A new business model to support better hand hygiene and food safety in our nation’s elementary schools can improve public health for our children


In most elementary schools, the only way for children to keep their hands clean and prevent the spread of germs by hands is when (and if) they go to the restroom—and only then if restrooms have warm water and soap available for hand washing.  Teachers also struggle with the time necessary to enable 20-40 children to wash up before they eat a quick lunch.  There’s also no other method for children to keep hands clean when they are in the classroom, where the exposure to germs is highest like after recess or just before eating snacks or before lunch time.  Elementary school children need an easy way to clean hands and reduce the spread of germs in the classroom throughout the day. And it must be linked to a fun and incentive-based curriculum to teach hand hygiene and food safety to kids without requiring more work for the teacher. It would also be nice if there were a business value proposition to encourage participating businesses in the community to support and sustain the health program (including the sanitizing hand wipes and surface sanitizers/disinfectants) in all elementary schools. 

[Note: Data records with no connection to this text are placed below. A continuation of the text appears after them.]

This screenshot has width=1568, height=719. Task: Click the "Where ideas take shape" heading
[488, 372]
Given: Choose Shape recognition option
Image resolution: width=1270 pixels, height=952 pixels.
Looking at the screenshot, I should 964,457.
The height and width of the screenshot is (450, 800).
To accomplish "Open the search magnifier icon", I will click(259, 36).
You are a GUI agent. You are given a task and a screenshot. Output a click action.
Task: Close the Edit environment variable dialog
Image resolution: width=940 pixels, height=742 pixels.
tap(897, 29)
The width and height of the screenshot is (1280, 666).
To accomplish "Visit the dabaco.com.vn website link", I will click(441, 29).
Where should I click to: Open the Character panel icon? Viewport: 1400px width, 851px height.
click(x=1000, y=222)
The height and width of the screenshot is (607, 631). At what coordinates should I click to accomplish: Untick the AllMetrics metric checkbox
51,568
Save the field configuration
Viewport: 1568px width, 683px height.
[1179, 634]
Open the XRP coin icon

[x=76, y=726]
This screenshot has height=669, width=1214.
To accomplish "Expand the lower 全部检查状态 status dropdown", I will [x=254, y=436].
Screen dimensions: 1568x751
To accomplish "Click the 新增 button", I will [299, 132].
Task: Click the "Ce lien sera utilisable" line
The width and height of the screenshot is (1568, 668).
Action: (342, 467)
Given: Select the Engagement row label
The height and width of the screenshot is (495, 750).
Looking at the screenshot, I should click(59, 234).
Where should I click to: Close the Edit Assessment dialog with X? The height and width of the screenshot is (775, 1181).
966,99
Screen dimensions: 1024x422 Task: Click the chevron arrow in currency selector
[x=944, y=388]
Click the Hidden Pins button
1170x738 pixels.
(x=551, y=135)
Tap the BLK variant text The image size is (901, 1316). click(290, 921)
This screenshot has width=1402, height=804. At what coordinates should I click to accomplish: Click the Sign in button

A new business model has been designed to improve hand hygiene in the classroom and food safety in schools has been developed.   This program model has the potential to significantly reduce the spread of germs in the classroom, thereby positively impacting elementary school absenteeism.  Numerous peer-reviewed studies provide evidence that elementary school absenteeism due to infection is significantly reduced when a hand sanitizer is used in the classroom as part of a hand hygiene program.   In one such sentinel study published in the American Journal of Infection Control (Hammond et al., 2000):

·      In 16 schools in five school districts, affecting more than 6,000 students in Delaware, Ohio, Tennessee, and California, the overall reduction in absenteeism was 19.8% for schools that used an alcohol gel hand sanitizer in the classroom compared with control schools.

·      Data from the school system with the largest teacher population showed that teacher absenteeism also decreased 10.1% in schools where a hand sanitizer was used in classrooms.

In another example, a study published in the American Journal of Infection Control (Guinan et al., 2002) that looked at hand sanitizer use in the elementary school classroom showed that the number of absences was more than 50% less in the test group (over 290 students in 5 independent schools) compared to control schools.

Sanitizing hand wipes have the potential to be even more effective because the wipes also remove dirt and grim as they sanitize the hands which are then thrown away.    Of course, soap and water are the best means to clean hands, but when soap and water are not available or not used (which is common in elementary school environments), then sanitizing hand wipes are the next best thing.  Soon, we hope all elementary schools will have a new program to reduce the spread of germs in the classroom.